The bandits take a very long time to find, in the meantime we are treated to campfire stories, and Kvothe learns to be a woodsman and also takes an interest in one of his companions who is a mercenary from a mysterious and strange people called the Adem. The Adem are prohibited from teaching any outsiders their secret customs, but Kvothe’s annoying pestering pays off and he begins to learn. When the bandits are finally tracked down, Kvothe really outdoes himself and scares the crap out of all his fellows by blowing the whole place up with lightning. The really exciting part though is that for no reason whatsoever, the bandit leader is one of the Chandrian. The crazy mythic killers this whole story is wrapped around, palling around in the woods raiding caravans.

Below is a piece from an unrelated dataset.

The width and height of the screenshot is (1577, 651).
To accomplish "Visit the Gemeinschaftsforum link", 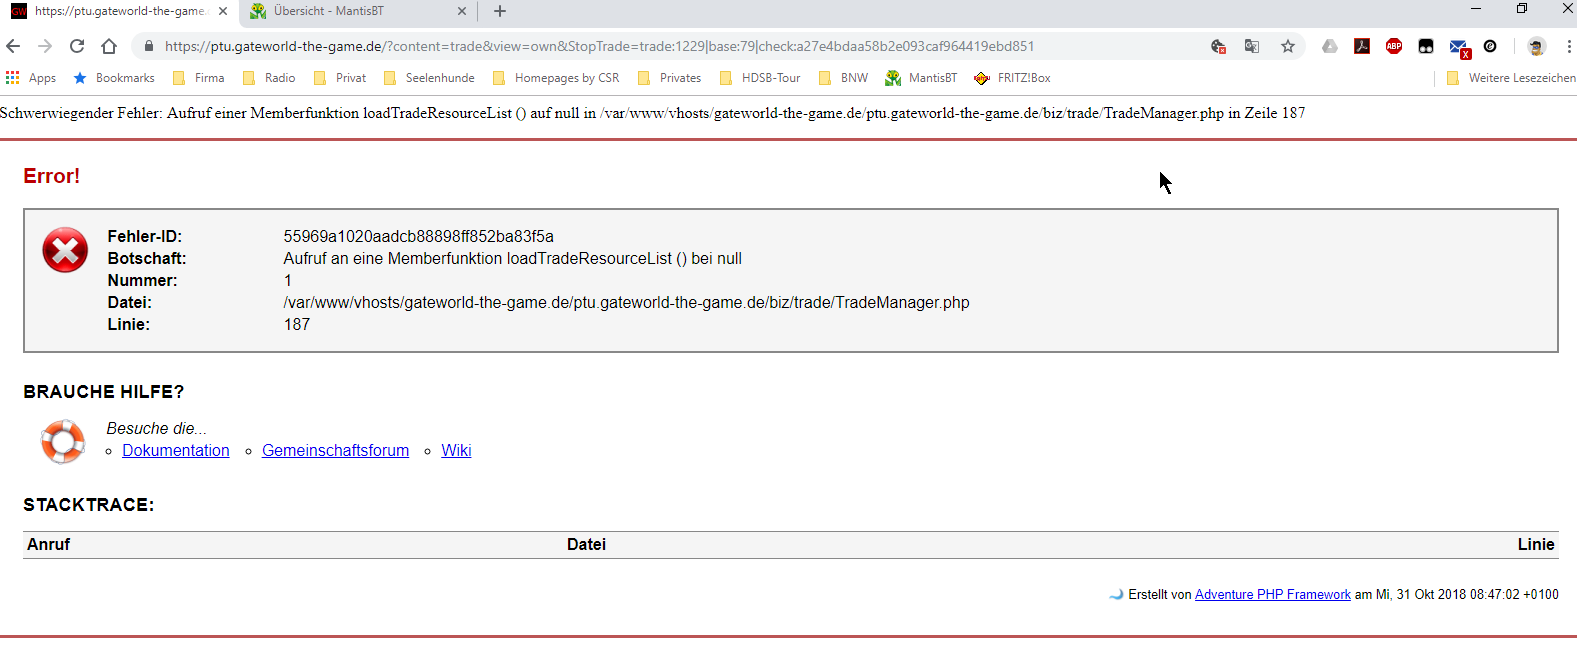I will pyautogui.click(x=335, y=451).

Next up, the mythical temptress Felurian. Naked goddess on a rock in the moonlight, that’s sure a new one! Oh wait I remember she was mentioned on the back of the first book, okay interest piqued. Oh jeezzz. Nearly all the next hundred pages read like a twelve-year old boy’s fantasy. Kvothe is a virgin. Nothing explicit, but they make love on and on and on in the twilight of the Fae. It felt like much longer than that. Felurian hates for any mortal man to be the first to leave, so she normally loves them to death. Kvothe escapes this dastardly fate with a promise to return and a sweet cape made from shadows. And there was literally no point to that section for me.
Last of all Kvothe travels far and away to the harsh land of the Adem to learn their ways. This is very tough since they don’t want to accept him, but Kvothe has a big mouth and an unending supply of witticisms and so he graduates from this school of thought. It reminded me very very much of Rand going to the Aiel in Robert Jordan’s Wheel of Time series. Very much. So, really the book drops off right there as Kvothe gets back to the University swollen with new life experience, and more darkness tucked under his belt. By my lazy calculations he is about sixteen years old now. His partially self-crafted legend is growing, and how in the world is this ever going to conclude in one more book?
I know I didn’t make it sound very exciting, but it was very readable (twice!) and the most solid believable fantasy imaginable. Rooted in a world like ours with a mythical past, it’s easy to imagine yourself walking and talking with these characters. This is not rushed fiction, it’s carefully and methodically built fiction. That’s why even if I feel this book wandered, I wouldn’t hesitate to recommend it and I trust the author to give us a fantastic ending sometime soon. I hope.